Garcia-Perez, Ana L.
Vancova, Marie
Villar, Margarita
Ayllon, Nieves
Cabezas-Cruz, Alejandro
Valdes, James J.
... show 3 more
Anaplasma phagocytophilum transmembrane and surface proteins play a role during infection and multiplication in host neutrophils and tick vector cells. Recently, A. phagocytophilum Major surface protein 4 (MSP4) and Heat shock protein 70 (HSP70) were shown to be localized on the bacterial membrane, with a possible role during pathogen infection in ticks. In this study, we hypothesized that A. phagocytophilum MSP4 and HSP70 have similar functions in tick-pathogen and host-pathogen interactions. To address this hypothesis, herein we characterized the role of these bacterial proteins in interaction and infection of vertebrate host cells.
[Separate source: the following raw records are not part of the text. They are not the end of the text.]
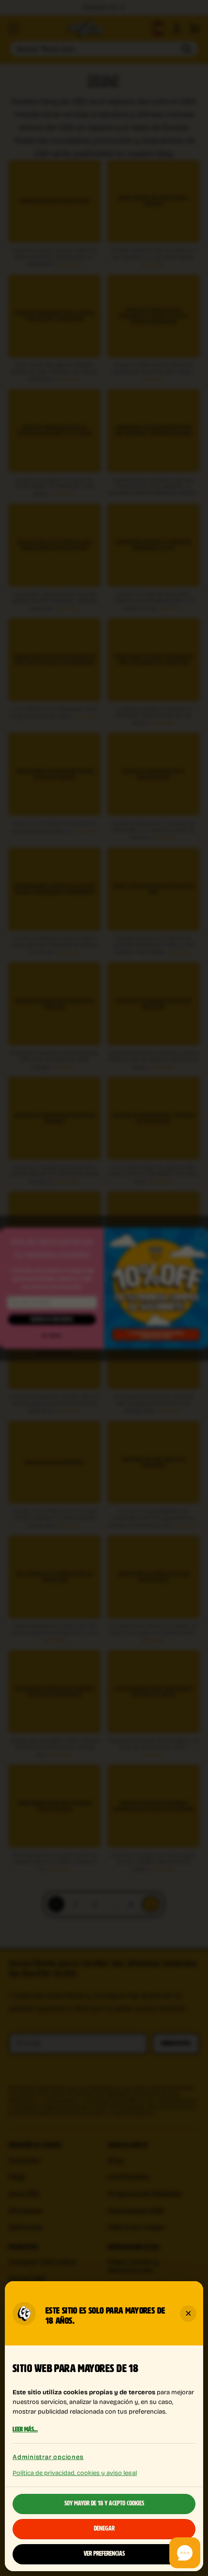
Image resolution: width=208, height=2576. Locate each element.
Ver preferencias (104, 2554)
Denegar (104, 2529)
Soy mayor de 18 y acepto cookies (104, 2504)
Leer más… (25, 2429)
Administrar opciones (48, 2457)
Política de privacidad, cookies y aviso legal (75, 2472)
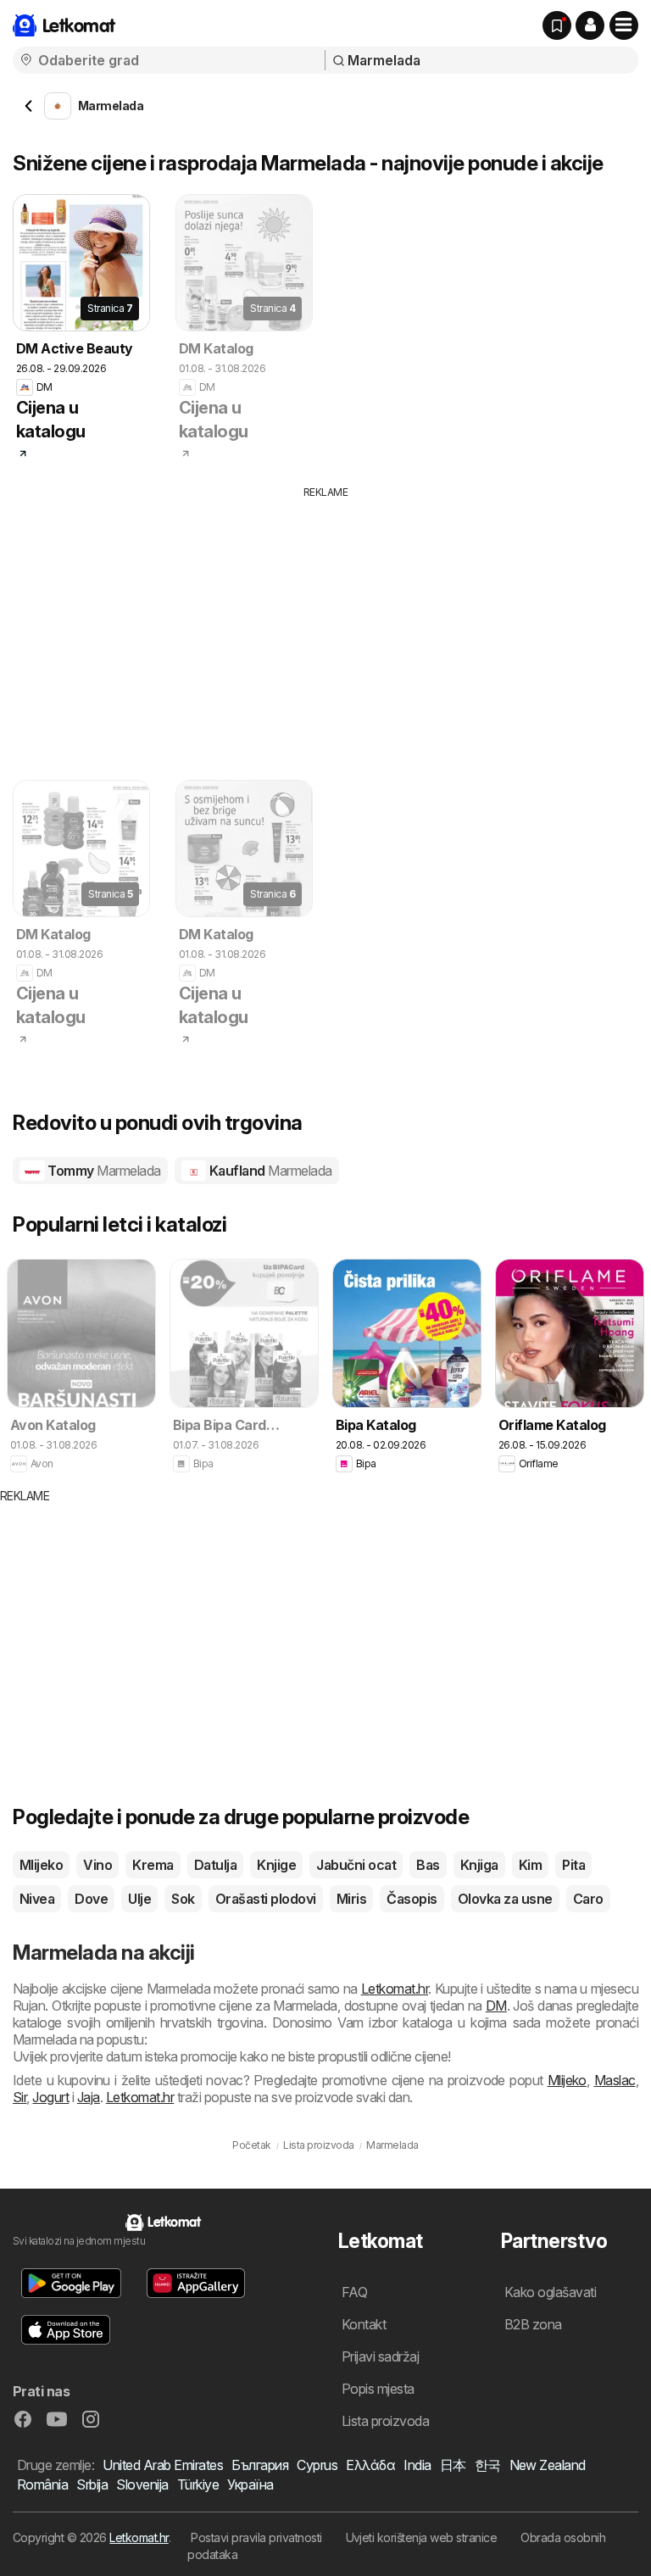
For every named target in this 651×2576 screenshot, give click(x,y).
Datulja (215, 1864)
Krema (152, 1864)
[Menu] (623, 25)
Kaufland (268, 1170)
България (259, 2464)
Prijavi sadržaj (380, 2356)
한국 (488, 2464)
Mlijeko (41, 1864)
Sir (19, 2097)
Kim (530, 1864)
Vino (97, 1864)
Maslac (615, 2080)
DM (496, 2005)
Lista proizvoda (385, 2420)
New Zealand (547, 2464)
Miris (351, 1898)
The results showed that A. phagocytophilum MSP4 and HSP70 are involved in host-pathogen interactions, with a role for HSP70 during pathogen infection. The analysis of the potential protective capacity of MSP4 and MSP4-HSP70 antigens in immunized sheep showed that MSP4-HSP70 was only partially protective against pathogen infection. This limited protection may be associated with several factors, including the recognition of non-protective epitopes by IgG in immunized lambs. Nevertheless, these antigens may be combined with other candidate protective antigens for the development of vaccines for the control of human and animal granulocytic anaplasmosis. Focusing on the characterization of host protective immune mechanisms and protein-protein interactions at the host-pathogen interface may lead to the discovery and design of new effective protective antigens.